Law No. 20/2001 regarding Eradication of Criminal Acts of Corruption (Anti-corruption Law) may hold corporations responsible for criminal acts of corruption. Article 20 of Anti-Corruption Law stipulates that a corporation may be held liable for corruption if the action is committed by people who, based on an employment agreement or other relationship, are acting in association with the company. A corporation found guilty of an act of corruption may be required to pay a maximum fine equal to the maximum fine for an individual plus an additional one-third on top of the said fine. In addition, individual members of the management may be held liable for criminal acts of corruption committed by the corporation.
Anti-Money Laundering Law
Law No. 8 of 2010 on the Prevention and Eradication of Money Laundering (Anti-Money Laundering Law) provides more descriptive criteria in determining a company’s liability. Article 6 (2) of the Anti-Money Laundering Law stipulates that a company may be held liable for money laundering if the crime committed meets the following criteria:
- The offense was committed or instructed by the company’s management officers.

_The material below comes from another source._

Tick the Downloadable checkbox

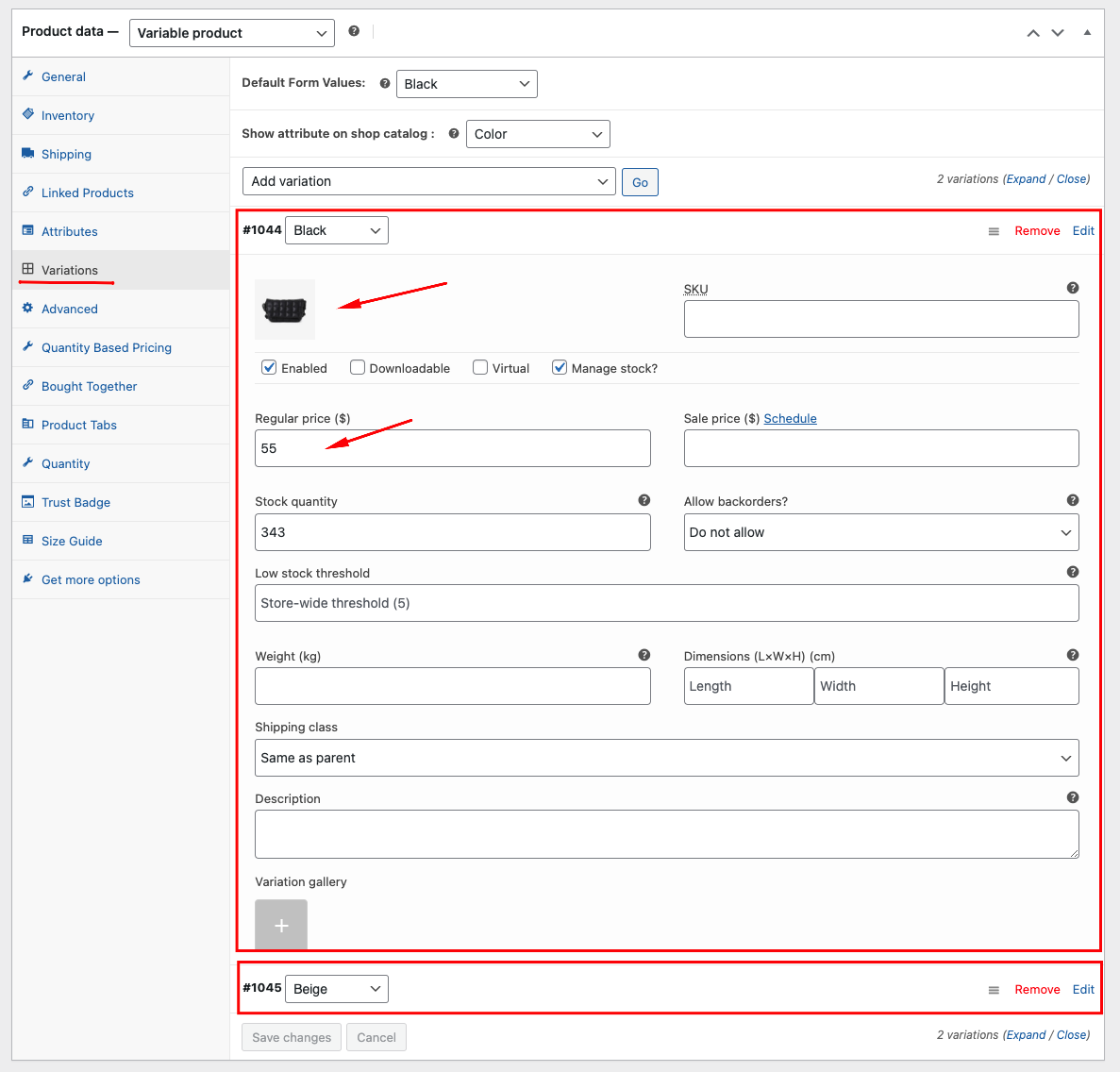(358, 367)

- The offense was committed to achieve the company’s business purpose.
- The offense was committed in accordance with the duties and functions of the doer or the instructor.

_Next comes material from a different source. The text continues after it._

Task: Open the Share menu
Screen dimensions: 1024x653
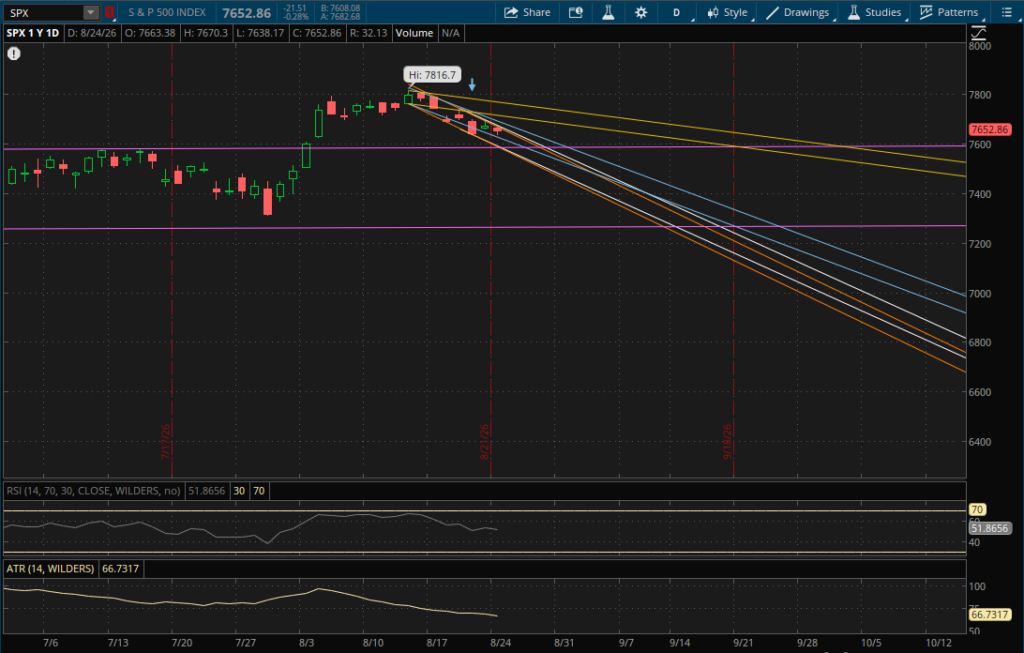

- The offense was committed with the intention of benefitting the company.
In addition, the government also issued Presidential Regulation No. 13/2018 – Application of Principles Introduces Beneficial Ownership of Corporation in the Framework of Prevention and Eradication of Criminal Act of Money Laundering and Criminal Act of Terrorism Financing. The regulation, which applies equally to domestic and foreign investment companies aims to prevent and eradicate money laundering and terrorism financing through the acknowledgement of the beneficial ownership principle. Thus, the regulation is also useful for preventing and eradicating taxes crimes and can be used to eliminate the practice of nominee arrangement structures.
Presidential Regulation No. 13/2018 defines beneficial owner as an individual who:
- has the power to appoint and dismiss the board of directors, board of commissioners, administrators, supervisors or advisors of the corporation
- has the power to influence and control the corporation, receive profit and/or benefit from the corporation either directly or indirectly
- is the real owner of funds or shares of the corporation. The more specific beneficial owner criteria are set differently depending on the type of corporation
Under this regulation, the corporation shall assess itself, assign and report to the authorities related to personal information of the beneficial owner of the corporation, accompanied by supporting documents. The regulation also requires corporations to appoint an employee who is in charge of applying the principle of knowing the beneficial owner, providing and updating the beneficial owner data, and regularly reporting such information to the authorities.
In addition, the authorities also have the power to determine the beneficial owner other than those reported by the corporation. The basis of the determination can be sourced from the audit results conducted by the authorities, information provided by government institutions, databases owned by private institutions, reports from certain professions, as well as other reliable sources.
Supreme Court regulation
Indonesian Supreme Court in the end of 2016 issued Regulation No. 13/2016 regarding Procedures to Handle Criminal Acts Committed by Corporations, which stipulates that a corporation shall be represented by member(s) of its management during any investigation and subsequent court proceedings for corporate crimes. The regulation also suggests that in deciding criminal penalties for a corporation, the court may assess whether the corporation:
- Profited or benefitted from such criminal act, or whether such act was committed for the corporation’s interest;
- Allowed such criminal act to happen; and
- Failed to take necessary measures to prevent and/or minimise the impact of such criminal act, and also to ensure the compliance of the corporation with the prevailing laws and regulations to avoid such criminal act from being committed.